I don’t know if you’ve noticed, but the last few weeks have seen a number of reports in the medical and lay media that seem to be leading to a rather startling conclusion. Namely, that dumbing down in healthcare provision is widespread and may be a bad thing. It may even end up with the frankly bizarre suggestion that doctors have a useful purpose to serve.
But let’s not get ahead of ourselves. We’ll start with The Times’ report on the issue of the poor quality of nursing in our hospitals (I’ll link to some of those reports, but only those of you contributing to Mr Murdoch’s pension fund will be able to access them). It began with the now customary and justified complaint that nurses spend too much time in the classroom and not enough on the wards learning how to look after patients, with even Peter Carter, President of the RCN joining in the condemnation.
This then morphed into an argument that there weren’t enough qualified nurses on the wards because cash-strapped trusts have been replacing them with an army of health care assistants (HCAs) who now undertake most of the jobs traditionally performed by nurses, a move which today’s Times headline trumpeted as ‘a disaster in waiting’.
We’ll pause there for a moment to allow you to savour the image of nurses complaining about the usurping of their role by less highly-trained workers. There - you enjoyed that, didn’t you?
Incidentally, the first of those articles prompted a letter from someone asking why, if this decline in nursing standards had been going on for so long, the doctors hadn’t spoken out against it.
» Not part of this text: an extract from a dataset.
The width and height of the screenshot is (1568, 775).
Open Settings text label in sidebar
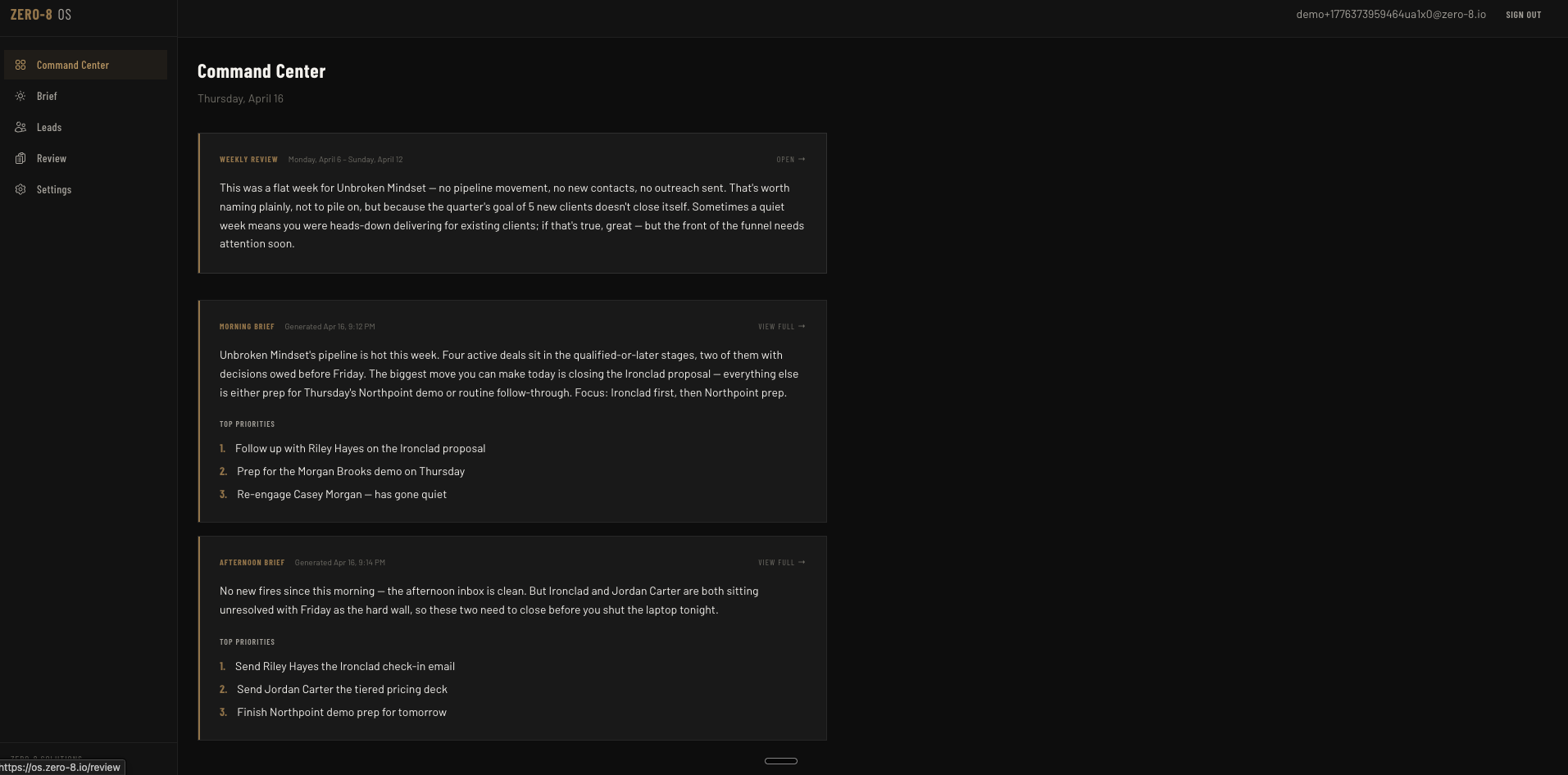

I couldn’t be arsed to reply that we had, and that I, for one, had had a letter in The Times stating that we were raising a generation of nurses more at home with a clipboard than a bedpan. And of course the result of letters and articles in that vein, coming from doctors, is the accusation of arrogance and elitism - usually from nurses. As is so often the case, we’re damned if we do, and damned if we don’t.
Which would bring me on to skills mix, and the rise of the ‘practitioner’, but we’re all sick of reading diatribes about noctors, and the arguments for and against have been rehearsed at tedious length here and elsewhere. For what it’s worth, and at the risk of repeating myself, I believe that role extension, properly instituted and monitored, can rationalise the use of highly-trained staff and improve the service. I have even been actively involved in the training of radiographer practitioners who fulfill a very useful role in many of our imaging departments. There’s no doubt, though, that this whole process is now running out of control, driven by managers hell-bent on cutting costs, with no regard for quality of service or patient safety.
And then we have the recent report on the capital’s health services, telling us that more consultants are needed to cover junior staff, and that this could save 500 lives a year. In other words, from top to bottom, we are seeing a downshift in the grading structure of NHS staff, with an over-reliance on less highly-trained, and cheaper, staff. And this can only get worse as Lansley and Cameron drive through their ill-considered ‘reforms’, fragmenting the service further and exposing it to the wholly commercial motives of ‘any qualified provider’.
But as I say, if you follow the HCA/nurse argument up the food chain, it does at least look as if there may eventually be a grudging admission that doctors have some small contribution to make to the health of the nation. Which would be nice.